My father went to work each morning at 5, and he passed through my brother’s and my room on the way to his old Buick (our room was once a garage). In 1966, Victoria, Texas, was still a fairly sleepy town and on that cool November night, the thick humid haze had lifted, revealing more of the night sky. I remember being awakened from my sleep by my father, who was quickly wrapping us in our Navajo-print blankets. “Come outside quickly!” he said excitedly. “Meteors!” He ran through the house waking my siblings and mom and soon all of us were standing on the carport gazing upward. And what a sight! This was the great Leonid meteor shower of 1966, when meteors rained down 50 per second. It was awe-inspiring and a little scary. “I don’t understand.” I remember asking my dad, “What is going on?” Unless you’ve seen such a meteor “storm,” it’s difficult to describe. It was like standing under a clear umbrella as streaks of shimmering rain were flowing down on all sides at a high rate. Our planet had rotated into the direction of the bits of debris projected off the Tempel-Tuttle comet, and we were headed right into that stream. The vision is etched into my memory.
Such an astronomical spectacle
I’ve tried to explain it to others, but unless you’ve seen it, it is indeed hard to imagine. It’s not like most people have seen such an astronomical spectacle, and so they tell you some story about a meteorite they once saw streak across the lake where their family had gone camping. Cool, to be sure, but not the same thing. For example, I had the privilege of seeing a total solar eclipse a few years back and all I want to do is to see it again. There we all sat chatting in a field in Grand Teton when suddenly (it happens extremely fast) a whole punched into the sky and a bright ring appeared. We all began screaming and running east toward this splendor. It was the most beautiful thing I had ever seen…and I, too, was running, shouting, and wanting to embrace this wonder. Sometimes, it’s all I can think about. (Get ready, another is coming in 2025. Sell everything you have if you need to and reserve your spot in Pennsylvania or upstate New York). I have friends in Texas who saw a partial eclipse. They said it was kind of neat, also. Not even close to what we were experiencing, those of us lucky enough to be in the path of totality. It’s like comparing the glow off a lighted billboard along Highway 80 to seeing the aurora borealis.

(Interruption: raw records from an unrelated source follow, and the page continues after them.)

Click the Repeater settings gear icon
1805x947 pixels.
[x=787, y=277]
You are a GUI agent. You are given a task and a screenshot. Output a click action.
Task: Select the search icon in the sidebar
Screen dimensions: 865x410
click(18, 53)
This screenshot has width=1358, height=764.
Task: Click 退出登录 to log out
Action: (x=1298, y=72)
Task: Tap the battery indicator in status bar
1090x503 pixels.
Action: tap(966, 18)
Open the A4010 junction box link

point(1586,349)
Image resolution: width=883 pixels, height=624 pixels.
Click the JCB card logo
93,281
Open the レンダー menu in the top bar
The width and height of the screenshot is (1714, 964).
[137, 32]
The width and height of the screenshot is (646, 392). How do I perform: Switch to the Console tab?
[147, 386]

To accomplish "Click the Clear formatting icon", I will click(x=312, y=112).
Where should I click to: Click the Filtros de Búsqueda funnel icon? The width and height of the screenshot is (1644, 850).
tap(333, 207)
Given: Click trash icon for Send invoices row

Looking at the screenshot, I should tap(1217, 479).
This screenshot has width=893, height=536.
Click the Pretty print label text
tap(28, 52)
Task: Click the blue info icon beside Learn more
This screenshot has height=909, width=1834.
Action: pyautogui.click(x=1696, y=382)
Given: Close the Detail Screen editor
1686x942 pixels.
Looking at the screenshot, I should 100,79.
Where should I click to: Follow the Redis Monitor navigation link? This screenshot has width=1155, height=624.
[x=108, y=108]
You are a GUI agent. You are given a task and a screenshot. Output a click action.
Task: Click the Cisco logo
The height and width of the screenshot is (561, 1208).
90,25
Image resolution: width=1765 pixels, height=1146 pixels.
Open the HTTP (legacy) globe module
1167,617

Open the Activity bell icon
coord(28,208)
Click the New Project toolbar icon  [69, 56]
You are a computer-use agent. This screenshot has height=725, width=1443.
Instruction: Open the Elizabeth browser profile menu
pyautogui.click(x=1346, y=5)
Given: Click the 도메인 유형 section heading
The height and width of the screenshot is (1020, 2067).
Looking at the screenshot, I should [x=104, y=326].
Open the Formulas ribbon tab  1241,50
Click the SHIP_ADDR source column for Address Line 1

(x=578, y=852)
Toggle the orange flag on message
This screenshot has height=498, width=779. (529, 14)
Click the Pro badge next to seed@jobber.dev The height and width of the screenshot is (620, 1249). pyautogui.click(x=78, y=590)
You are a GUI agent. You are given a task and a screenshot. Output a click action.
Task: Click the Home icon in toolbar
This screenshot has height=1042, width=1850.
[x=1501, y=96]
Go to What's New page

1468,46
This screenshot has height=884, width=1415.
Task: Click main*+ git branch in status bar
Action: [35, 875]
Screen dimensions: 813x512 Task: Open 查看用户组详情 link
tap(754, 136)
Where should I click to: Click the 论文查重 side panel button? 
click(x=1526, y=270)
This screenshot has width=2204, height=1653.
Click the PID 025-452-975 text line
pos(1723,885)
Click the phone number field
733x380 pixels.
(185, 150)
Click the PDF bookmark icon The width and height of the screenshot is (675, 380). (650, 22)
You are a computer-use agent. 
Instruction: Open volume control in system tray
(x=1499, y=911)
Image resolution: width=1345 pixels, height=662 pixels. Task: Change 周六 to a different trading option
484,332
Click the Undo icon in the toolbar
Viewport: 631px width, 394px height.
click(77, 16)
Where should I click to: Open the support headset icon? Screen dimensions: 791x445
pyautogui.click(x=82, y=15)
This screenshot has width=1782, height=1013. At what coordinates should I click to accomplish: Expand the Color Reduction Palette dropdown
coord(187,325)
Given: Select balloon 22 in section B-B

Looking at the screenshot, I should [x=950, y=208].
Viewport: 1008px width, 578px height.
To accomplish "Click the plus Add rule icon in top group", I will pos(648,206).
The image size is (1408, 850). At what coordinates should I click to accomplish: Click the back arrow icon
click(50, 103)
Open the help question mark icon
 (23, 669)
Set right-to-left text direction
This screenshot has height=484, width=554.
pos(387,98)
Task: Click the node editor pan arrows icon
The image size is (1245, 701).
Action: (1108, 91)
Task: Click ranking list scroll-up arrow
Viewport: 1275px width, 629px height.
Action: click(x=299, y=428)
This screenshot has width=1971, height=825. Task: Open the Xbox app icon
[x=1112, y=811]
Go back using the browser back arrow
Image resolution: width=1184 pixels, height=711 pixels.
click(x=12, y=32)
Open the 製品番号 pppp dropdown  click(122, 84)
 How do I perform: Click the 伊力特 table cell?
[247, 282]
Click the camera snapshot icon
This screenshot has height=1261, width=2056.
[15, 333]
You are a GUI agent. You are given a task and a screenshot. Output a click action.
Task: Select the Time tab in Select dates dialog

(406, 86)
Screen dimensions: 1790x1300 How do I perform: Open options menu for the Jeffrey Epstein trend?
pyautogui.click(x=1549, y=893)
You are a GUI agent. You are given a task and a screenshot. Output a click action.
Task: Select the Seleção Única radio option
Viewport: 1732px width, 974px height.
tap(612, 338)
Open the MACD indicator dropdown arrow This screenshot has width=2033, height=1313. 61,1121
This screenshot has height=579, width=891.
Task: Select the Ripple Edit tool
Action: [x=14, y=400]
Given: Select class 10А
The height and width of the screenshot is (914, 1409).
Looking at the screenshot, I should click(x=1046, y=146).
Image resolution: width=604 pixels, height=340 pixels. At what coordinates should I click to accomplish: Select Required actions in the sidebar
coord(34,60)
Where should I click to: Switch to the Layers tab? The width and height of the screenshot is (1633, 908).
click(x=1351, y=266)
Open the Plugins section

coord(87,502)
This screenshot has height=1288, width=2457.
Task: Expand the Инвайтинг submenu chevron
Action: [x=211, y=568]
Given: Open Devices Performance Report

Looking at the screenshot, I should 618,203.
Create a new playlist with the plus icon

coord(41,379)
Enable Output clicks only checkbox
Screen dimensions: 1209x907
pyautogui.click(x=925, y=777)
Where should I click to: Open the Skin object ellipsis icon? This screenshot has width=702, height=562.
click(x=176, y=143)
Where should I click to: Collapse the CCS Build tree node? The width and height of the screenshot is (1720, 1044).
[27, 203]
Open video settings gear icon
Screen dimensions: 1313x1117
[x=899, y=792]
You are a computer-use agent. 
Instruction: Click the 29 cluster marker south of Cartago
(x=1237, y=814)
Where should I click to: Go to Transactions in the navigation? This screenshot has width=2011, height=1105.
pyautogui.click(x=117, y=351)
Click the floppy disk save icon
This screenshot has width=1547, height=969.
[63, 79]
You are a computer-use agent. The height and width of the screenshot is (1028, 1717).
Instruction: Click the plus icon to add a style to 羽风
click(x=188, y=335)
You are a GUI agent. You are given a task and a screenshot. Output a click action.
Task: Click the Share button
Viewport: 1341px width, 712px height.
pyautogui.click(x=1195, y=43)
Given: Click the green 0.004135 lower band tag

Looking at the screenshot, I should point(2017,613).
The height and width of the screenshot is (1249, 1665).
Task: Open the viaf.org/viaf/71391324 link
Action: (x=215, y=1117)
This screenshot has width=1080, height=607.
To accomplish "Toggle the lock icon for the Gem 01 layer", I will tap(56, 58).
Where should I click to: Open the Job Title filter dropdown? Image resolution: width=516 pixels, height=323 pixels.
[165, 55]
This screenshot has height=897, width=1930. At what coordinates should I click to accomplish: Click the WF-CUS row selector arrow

OK, this might all sound a little too geeky (don’t care), but I think it’s important to know where you get your supply of wondrous moments. We need them in our lives, those instances with extraordinary beauty and surprise that remind us that life can be pretty amazing.
Hopefully, you carry them in your consciousness like a string of pearls, a collection of precious bobbles that adorn your essence.
Curiosity, contemplation, and joy
The psychologist Dr. Neel Burton explains that “Wonder is a complex emotion involving elements of surprise, curiosity, contemplation, and joy. It is perhaps best defined as a heightened state of consciousness and emotion brought about by something singularly beautiful, rare, or unexpected—that is, by a marvel.”
Dr. Burton argues that wonder renders our perception of the world and allows for new ideas and new thinking to take root in the gap. Thus, it’s not only a momentary experience of beauty or awe, but an opportunity to reexamine our world and perhaps expand that vista.
Perhaps that’s what happened to me in 1966 when I told my dad “I don’t understand” upon seeing the Leonid meteor shower. Somehow the starry sky was alive in ways I didn’t know were possible. I never looked at the night sky the same way and it deepened my love of science, which has opened me up to even more wonders.
And so, yes indeed, moments of wonder are necessary. What inspires you will surely be different than what inspires me, and I look forward to hearing your own stories of marvel. What a great way to pass the winter indoors, sharing these exquisite bobbles with our friends and watching their faces light up as our heart begins to race and our voice trembles a little as we recall the vision with excitement. Perhaps your world, too, was enlarged by these events. We need these moments to stretch our imagination. So I ask once again, where do you get your supply of wonder?
Curt Collier is interim leader of the Ethical Culture Society of Bergen County.